Par voie de conséquence, les textes que nous avons en
présence auraient-ils une large portée en raison de la
matière sans considération de distinction entre arbitrage civil
et commercial, le cas échéant, celle-ci serait-elle inutile ?
Évidemment nous ne retrouvons dans la formulation des
dispositions des deux textes de loi, aucune définition de la notion
d'arbitrage commercial, pas plus qu'elles ne font aucune
référence à la commercialité de l'arbitrage. Toutes
deux, comme on peut le constater, font l'unanimité sur l'unité
d'application du contenu respectif de leurs dispositions à toute sorte
d'arbitrage.
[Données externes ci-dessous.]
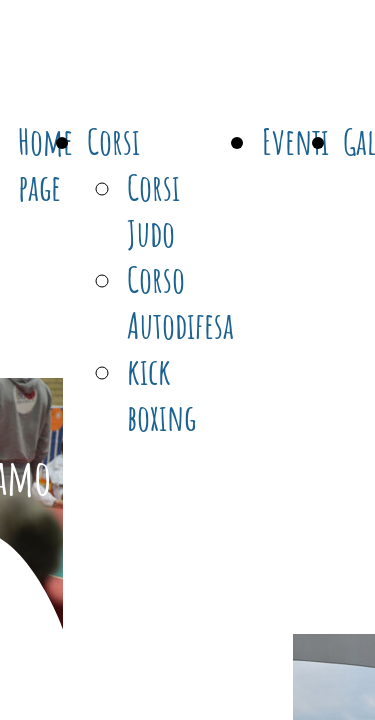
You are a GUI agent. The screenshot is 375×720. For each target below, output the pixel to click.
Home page (45, 164)
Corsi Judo (153, 210)
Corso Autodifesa (180, 302)
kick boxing (161, 394)
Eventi (295, 141)
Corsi (113, 141)
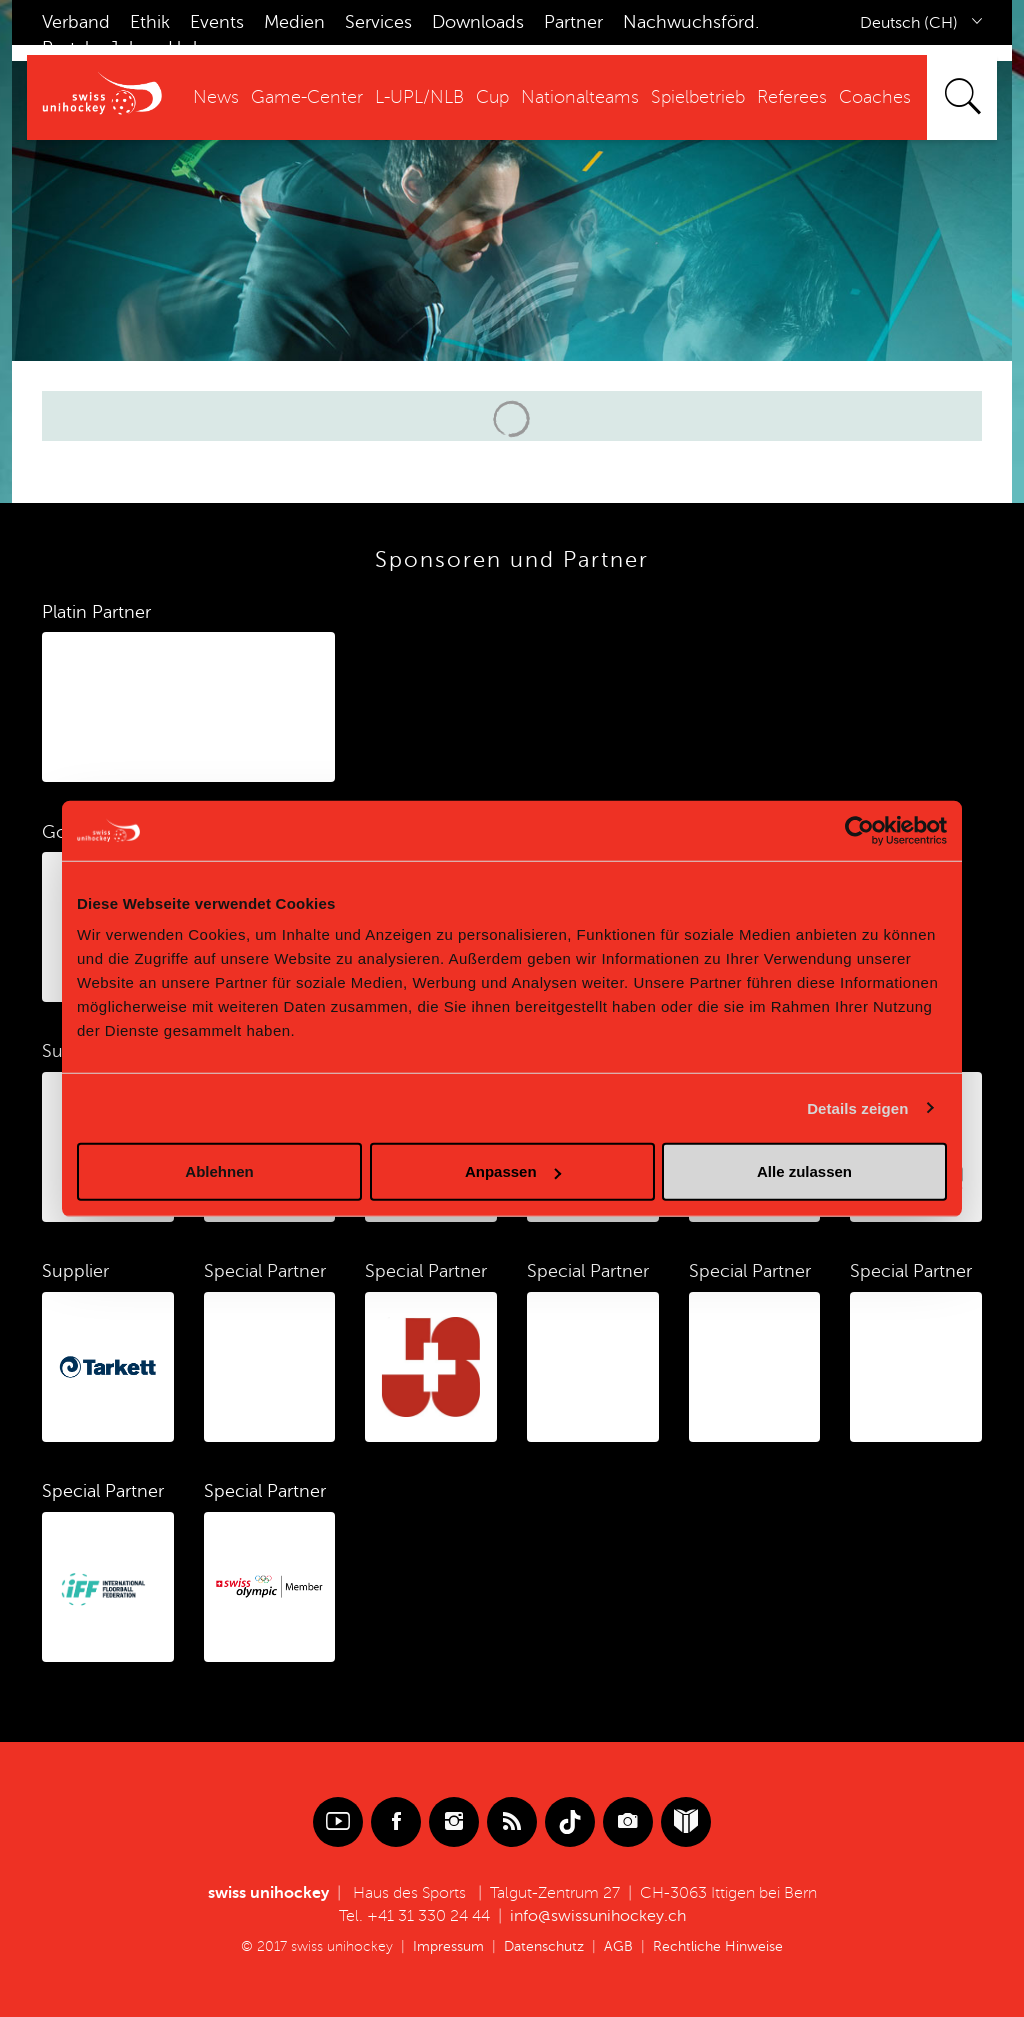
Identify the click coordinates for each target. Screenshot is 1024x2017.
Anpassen (513, 1171)
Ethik (150, 22)
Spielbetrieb (698, 97)
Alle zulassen (804, 1171)
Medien (294, 22)
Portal (65, 48)
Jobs (128, 48)
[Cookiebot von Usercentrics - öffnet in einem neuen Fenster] (859, 830)
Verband (76, 22)
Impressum (448, 1946)
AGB (618, 1946)
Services (378, 22)
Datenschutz (544, 1946)
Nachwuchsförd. (691, 22)
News (216, 97)
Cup (492, 97)
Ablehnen (219, 1171)
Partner (573, 22)
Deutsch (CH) (909, 23)
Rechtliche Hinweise (718, 1946)
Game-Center (307, 97)
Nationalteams (580, 97)
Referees (792, 97)
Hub (186, 48)
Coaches (875, 97)
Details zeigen (857, 1107)
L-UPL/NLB (419, 97)
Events (217, 22)
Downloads (478, 22)
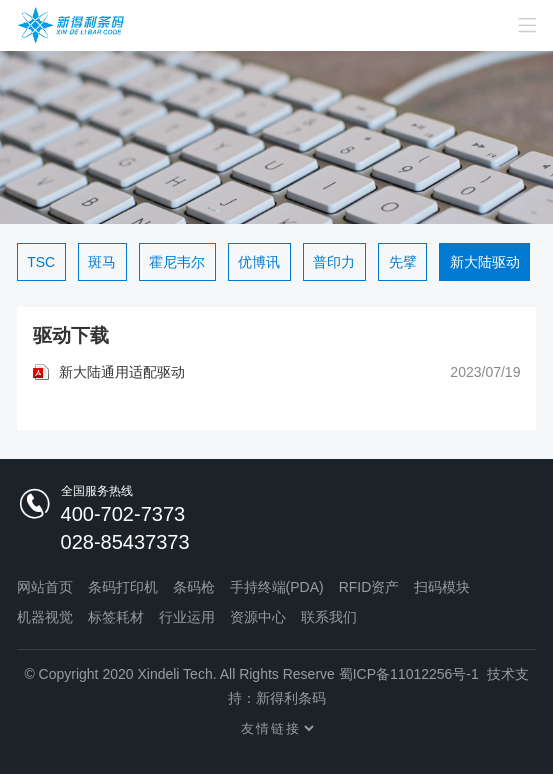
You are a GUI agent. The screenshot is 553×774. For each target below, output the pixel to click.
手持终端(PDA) (277, 587)
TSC (41, 262)
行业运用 (187, 617)
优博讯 (259, 262)
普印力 (334, 262)
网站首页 (45, 587)
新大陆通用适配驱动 (122, 372)
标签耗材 (116, 617)
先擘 (403, 262)
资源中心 (258, 617)
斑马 (102, 262)
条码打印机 (123, 587)
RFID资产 (369, 587)
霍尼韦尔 (177, 262)
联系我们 (329, 617)
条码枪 (194, 587)
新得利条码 (291, 698)
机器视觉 (45, 617)
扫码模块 (442, 587)
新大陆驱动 (485, 262)
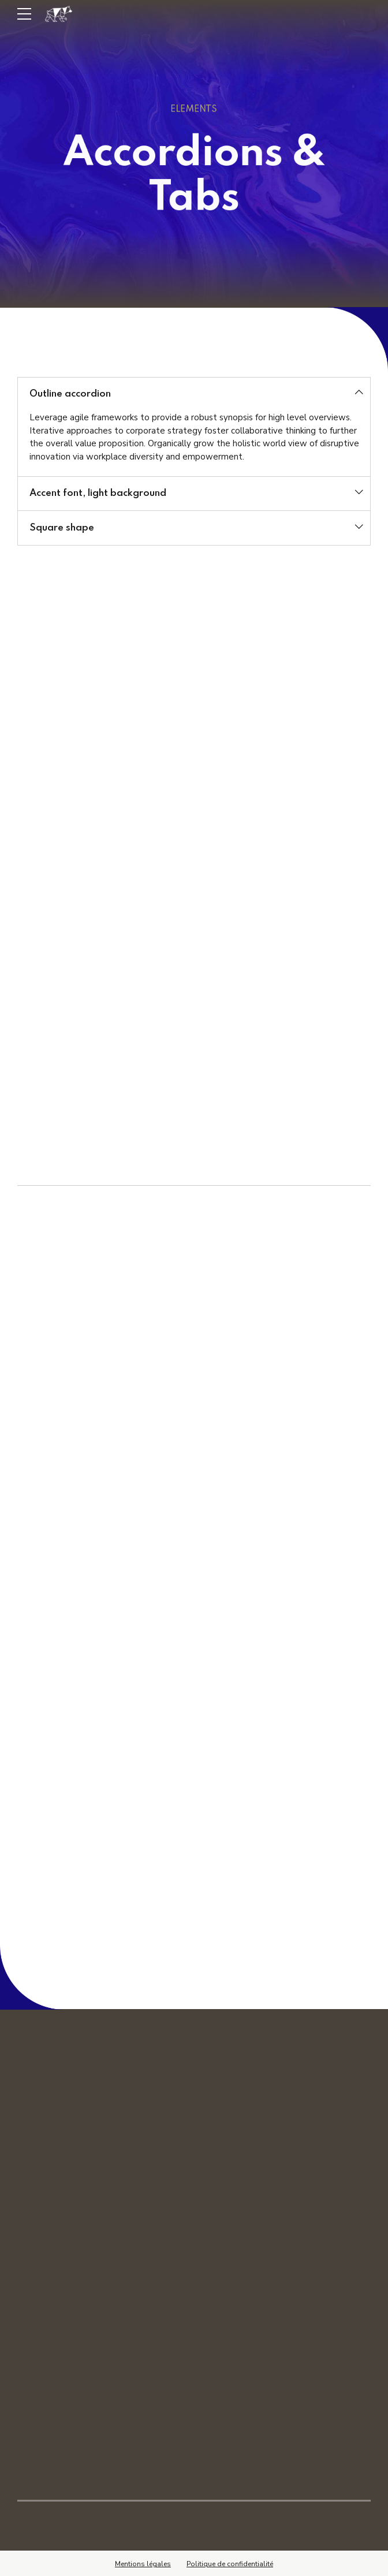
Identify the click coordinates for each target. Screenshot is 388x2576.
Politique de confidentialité (229, 2562)
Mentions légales (143, 2562)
Il en résulte le fait que, leurs dispositions sont par
conséquent applicables indifféremment à un arbitrage civil
comme à un arbitrage commercial. Pour preuve, le droit OHADA au travers
des dispositions de son art. 1er est formel là-dessus il
à vocation à s'appliquer à tout arbitrage. Idoine en droit
suisse où l'art. 176 al. 1er dispose que les dispositions du
présent chapitre s'appliquent à tout arbitrage. Une telle
formulation ne peut que nous conduire à envisager l'hypothèse
d'une large portée ratione materiae de leurs dispositions. Si
cette hypothèse s'avère plausible, nous en conclurons que, la
détermination du champ d'application ratione materiae des deux
textes se révèle n'avoir plus aujourd'hui une importance
significative, au regard du fait que, arbitrage civil et arbitrage commercial
ne s'opposent plus du point de vue du régime juridique dans les corpus
des textes modernes sur l'arbitrage. Dès lors, cette absence de
différenciation du point de vue juridique nous conduit à faire
remarquer que, la distinction entre les deux formes d'arbitrage, dans une
réglementation sur l'arbitrage, ne remplit plus aucune fonction
essentielle et est d'un archaïsme révolu au regard de la pratique
moderne du droit de l'arbitrage international.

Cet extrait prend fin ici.